Saint Augustine was born on 354 CE in Tagaste, Africa.
His given name was Aurelius Augustinus. His father was
Patricius, a pagan who was baptized Christian before he
died, and his mother was Monica, a baptized Christian with
an influential role in the life of her son. Augustine is
regarded as one of the most intelligent Christian theologians
and bishops of all time. His works and actions have left a
major imprint on the Church and its doctrine.
As a boy, Augustine was not baptized and grew up in the
Roman Empire. He studied under the local schoolmasters
in Tagaste until he turned fifteen and moved to continue his
studies in Madaurus. From Madaurus, he moved to
Carthage for advanced studies in rhetoric and law. It was in
Carthage that he took a concubine and later had a son
named Adeodatus from her. It was in this period of his life
that embraced Manichaeism, which is a belief that one god
is responsible for all good and another responsible for all
evil. Augustine’s belief in Manichaeism prompted Monica,
his mother, not to allow his entrance into the family’s house.
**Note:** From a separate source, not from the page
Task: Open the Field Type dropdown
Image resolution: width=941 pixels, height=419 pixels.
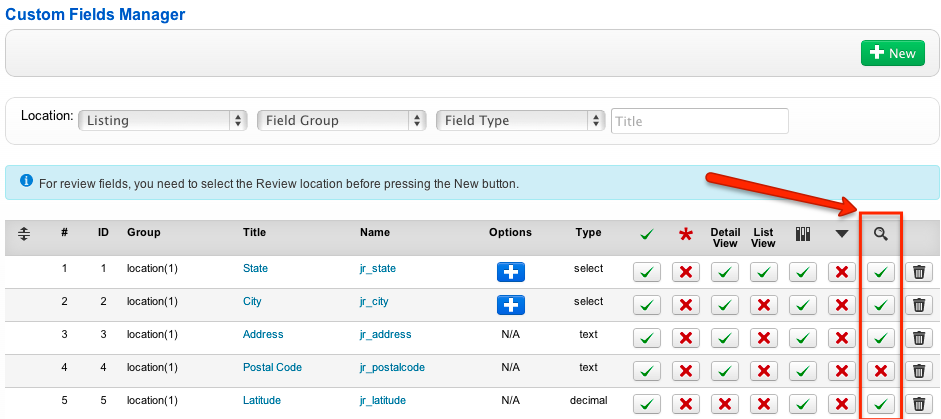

Even with her actions, she continued praying and hoping
that Augustine would find the Lord. After he ended his
studies in Carthage, he became a teacher and was
constantly on the move throughout Northern Africa.
Augustine stopped teaching and moved to Milan where he
gained the position of Public Orator. In Milan, Augustine
met Ambrose, the Bishop of Milan. Augustine grew to love
Ambrose’s allegorical interpretations of the Bible and this
led to his appreciation and new understanding of the
Scripture. He also studied and learned to appreciate
Plato’s works and started linking a lot of his works into the
meaning and messages in the Bible. Augustine’s family,
including his mother, joined him in Milan. Her constant
prayers for his conversion to Christianity and the strict
ethical demands of Ambrose made Augustine’s
appreciation of Plato’s work grew deeper. It made him no
choice, but to convert to Christianity. On Easter Sunday of
387 CE in Milan, Augustine along with his son and his
friend, Alypius, were baptized by Ambrose.
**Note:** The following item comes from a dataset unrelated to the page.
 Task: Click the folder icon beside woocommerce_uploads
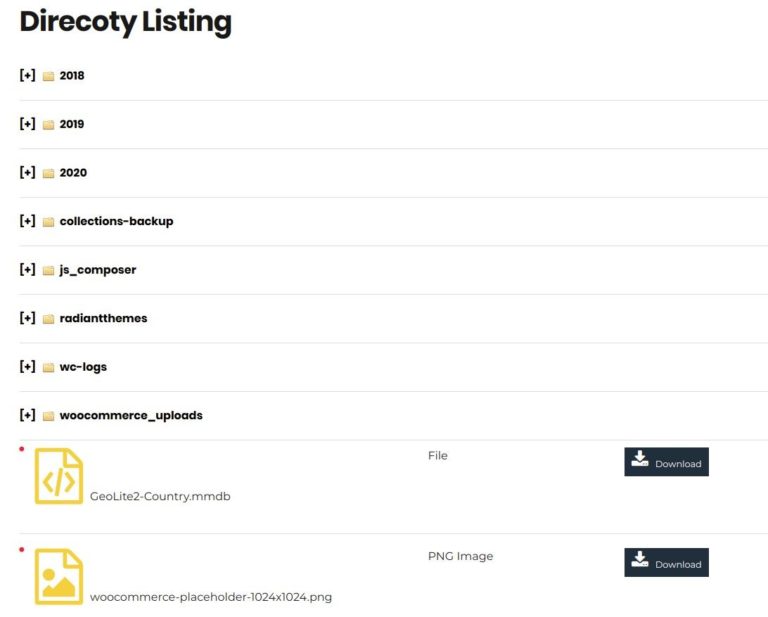tap(48, 416)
After Augustine’s mother passed away, he traveled
throughout the Roman Empire. He wrote many of his
books on theology along the way. He had no aspirations of
priesthood, but through a mere chance visit at Hippo in
Africa; the bishop Valerius needed a parish priest.
Augustine appeared to be the best candidate, and in 391
CE, he was ordained. Augustine’s model for his ministry
was St. Paul and he found St. Paul as a mentor. In Hippo,
he set up a monastery for the sake of training new priests.
With Augustine’s many contributions to Hippo, Bishop
Valerius requested Augustine to become his Co-adjutire. A
year later, Valerius passed away and Augustine became the
Bishop of Hippo.
While Augustine was bishop, he wrote some of his greatest
works, which still survive today. The first of these is
Confessions, where he...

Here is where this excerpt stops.